Warm Gospel 29: Kamrar - Glullings c42
Kamrar - Glullings c42
I remember reading an article about Deerhunter’s Bradford Cox doing some early tape loop recordings on a rooftop somewhere. I don’t remember very many of the details, and I also completely misidentified the concept of “tape loops” when approaching the recording of Kamrar material, which starts with a cassette tape player, passes through an enormous string of effect pedals, and ends with a loop pedal, with the source material being pulled almost entirely from used new age, instrumental, and self-help cassette tapes, thrifted from junk stores around the Midwest. The result is a kind of improvisational DJ set, wherein meditative tones, world music, and inspirational speakers are juxtaposed into a wall of layered tones, untethered by time, melody, or rhythm. Glullings is the sound of forfeited musical history bubbling up beneath its own timeline, like magnetic tape melting in a fire, the sparks rising in patterns before disappearing into a night sky the color of the tape in which they rose from.
SOLD OUT
Warm Gospel 28: Skyscraper - K & L c42
Skyscraper - K & L c42
“I spliced my sampler into the timeline of a world filled with religious traditions and listened to too much gritty hip-hop to keep it from sounding pretty. Then, I started having these perfect dreams about a tall, dark-haired girl named Luney, who came to represent the line I drew as a guidepost for judging both my sanity and the state of my soul. And then I stopped having the dreams and let the samples ride out toward infinity, unchanging in search of eternal youth.”

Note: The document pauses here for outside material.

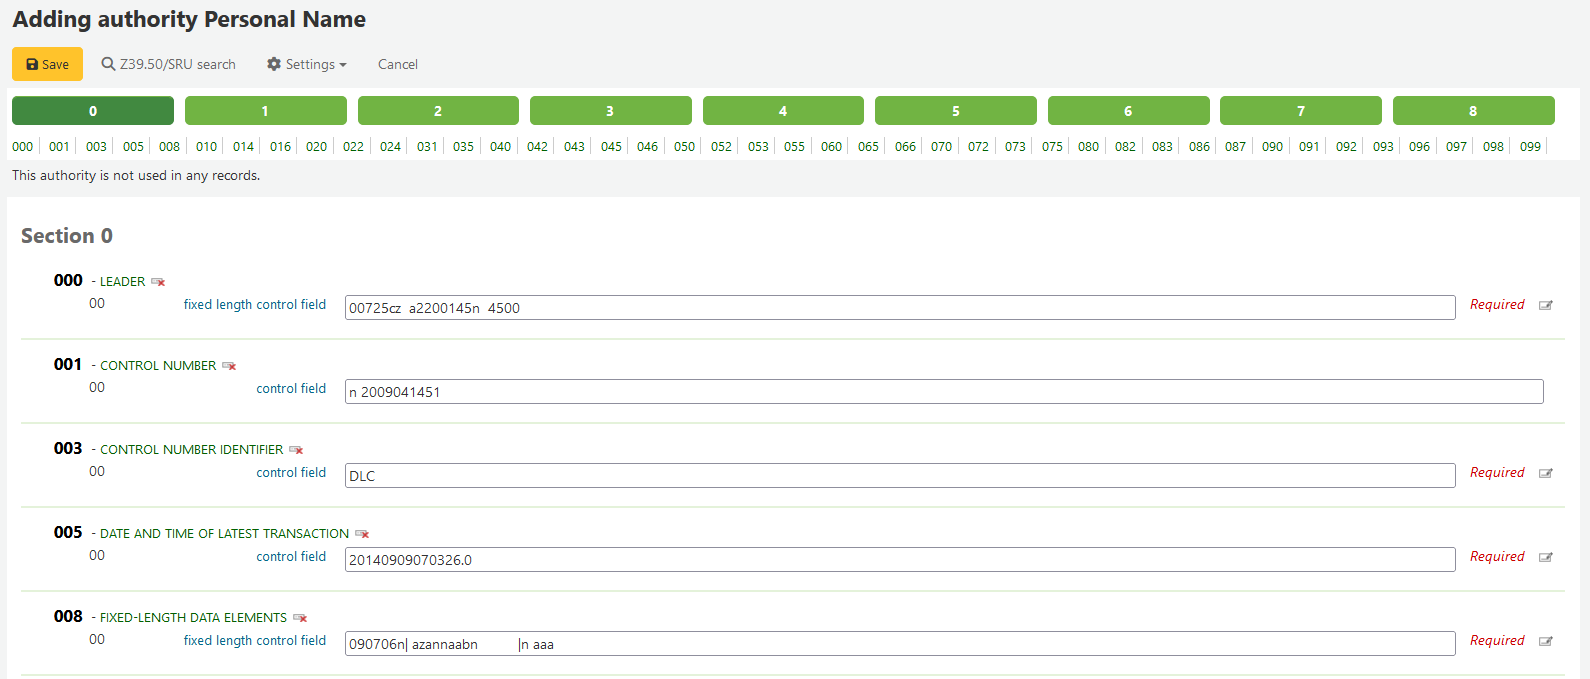Select the active section 0 tab
Viewport: 1590px width, 679px height.
pyautogui.click(x=93, y=111)
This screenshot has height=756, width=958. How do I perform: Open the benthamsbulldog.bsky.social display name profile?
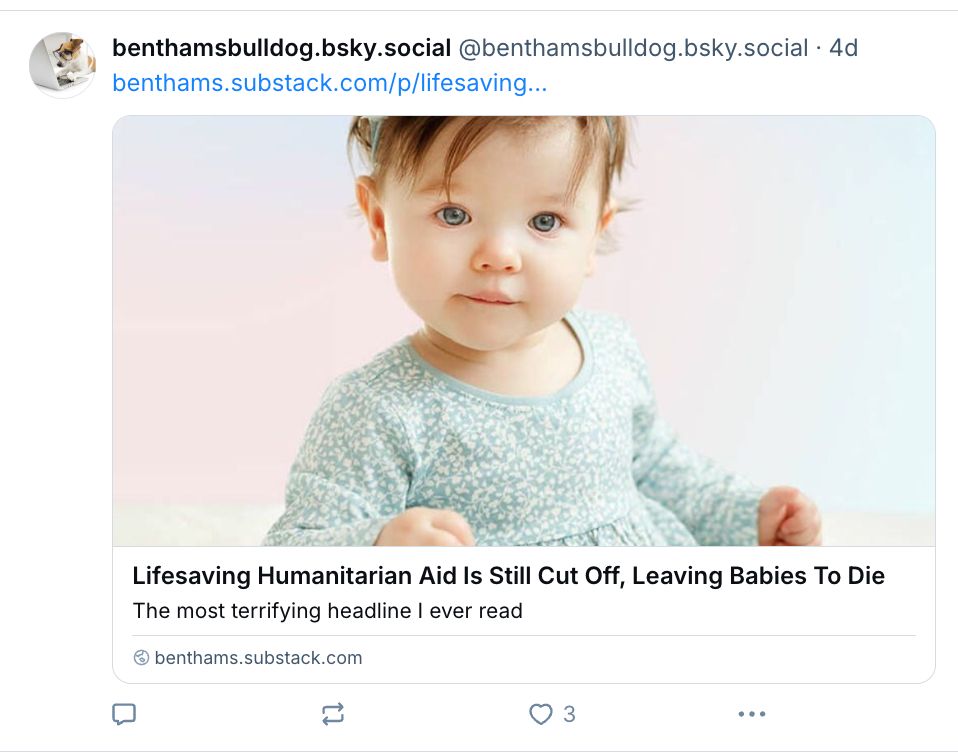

Warm Gospel 27: DJ DJ TANNER - TOWNIE c42
DJ DJ TANNER - TOWNIE c42
Another one in the DJ DJ TANNER ongoing series which will, someday, total twenty-four in all, this tape follows the drunken townie, stumbling out of morning mass and into the city streets filled with storefronts, every other window covered with cardboard and FOR LEASE signs. It's a simple city, and its calmness is reflected in the source selection of the album's loops, pulling from dirty old thrift store 45s.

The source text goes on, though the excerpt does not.